En los roles complementarios de Nick y Honey estuvieron George Segal —en ese entonces galán de moda con pretensiones de actor serio— y una presencia luminosa y extraordinaria: Sandy Dennis. Su entrega al personaje (una joven severamente neurótica e insegura) fue tal que durante la filmación de una escena sufrió un aborto espontáneo, y no dijo nada hasta que dieron “corte” y Taylor, horrorizada, pidió a gritos una ambulancia.
El rodaje, según recordaría Nichols —en un comentario para la edición DVD en 2006—, fuera de esta circunstancia y de algún otro detalle de producción (el director de fotografía original fue removido del set por intentar hacer lucir bien a Taylor), fue bastante armonioso, aunque en los medios amarillistas como la revista Photoplay (predecesora de la prensa rosa), se especulaba que Taylor y Burton estaban ebrios todo el día, como sus personajes, y que solían incurrir en grescas verbales impromptu.
Ante su estreno en el verano de 1966, Nichols recuerda que luego de ver el primer corte, uno de los socios de Warner exclamó: “¡Oh! Tenemos una película sucia de siete millones de dólares!” Y es que el lenguaje explícito y violento de la película fue fiel al libreto de Edward Albee. De hecho, sólo hay un cambio significativo y el resto (con palabras altisonantes, onomatopeyas soeces, dobles sentidos y retruécanos) está en su lugar. Habría consecuencias históricas por ello: Warner prefirió pagar una multa de cinco mil dólares antes de tener que cortar todo el lenguaje “sucio” del guion adaptado por Ernest Lehman y decidió estrenarla al margen del código Hayes (que dictaba la manifestación del decoro en toda producción cinematográfica; representaciones de adulterio y la homosexualidad, por ejemplo, debían ser veladas o ambiguas) y sólo “sugerirla para público maduro”.

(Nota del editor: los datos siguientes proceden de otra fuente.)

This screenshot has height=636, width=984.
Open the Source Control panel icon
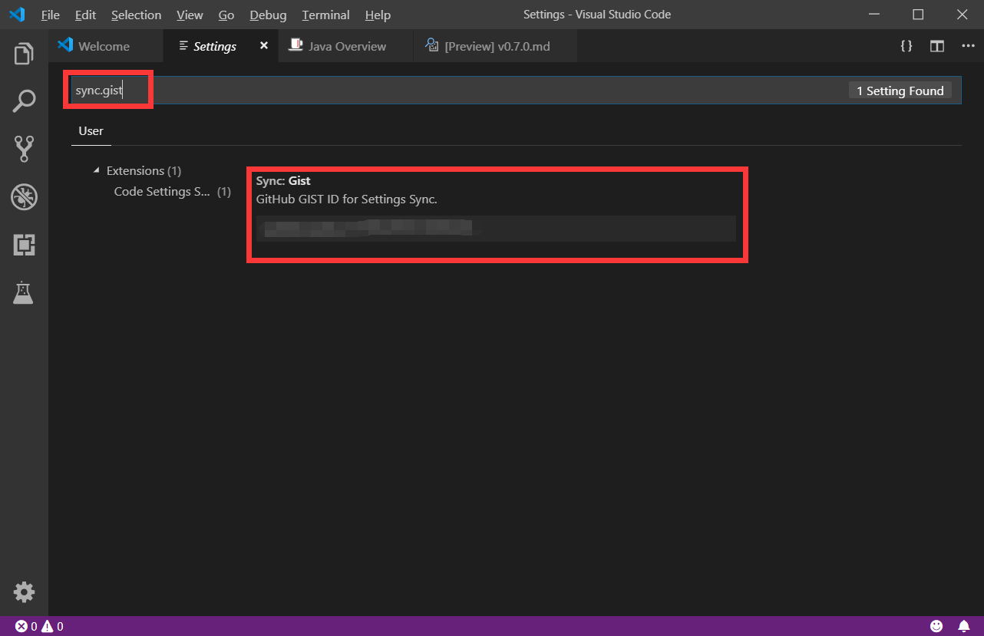point(23,148)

La crítica se enamoró por completo de la película. En la revista New Yorker, Penelope Gilliat la calificó de un filme que contenía momentos de “insólita ternura que van más allá de su escandalosa intención”, y Andrew Sarris, en el Village Voice, sorprendentemente, condenó a Nichols por hacer un “ejercicio en teatro del absurdo en lugar de una película” y señaló que el llevar a dos grandes estrellas en una cinta era un “truco barato para vender lo intragable”.
Como fuere, la controversia de su clasificación y recepción, le sirvió al filme para trascender y convertirse, hasta la fecha, en una de las dos películas en ser nominada en todas las categorías en los premios Oscar (la otra es el western legendario Cimarron de 1931). En estos últimos 50 años, se ha convertido en un “gran clásico” del cine internacional.
Edward Albee falleció a los 88 años el pasado mes de septiembre. Pasó a la historia como el provocador intelectual que puso a la sociedad norteamericana en el espejo. El efecto de su libreto, totalmente contemporáneo en su trato y tema, fue un exorcismo de la burguesía norteamericana, que tuvo además como protagonistas a la entonces pareja más famosa del mundo.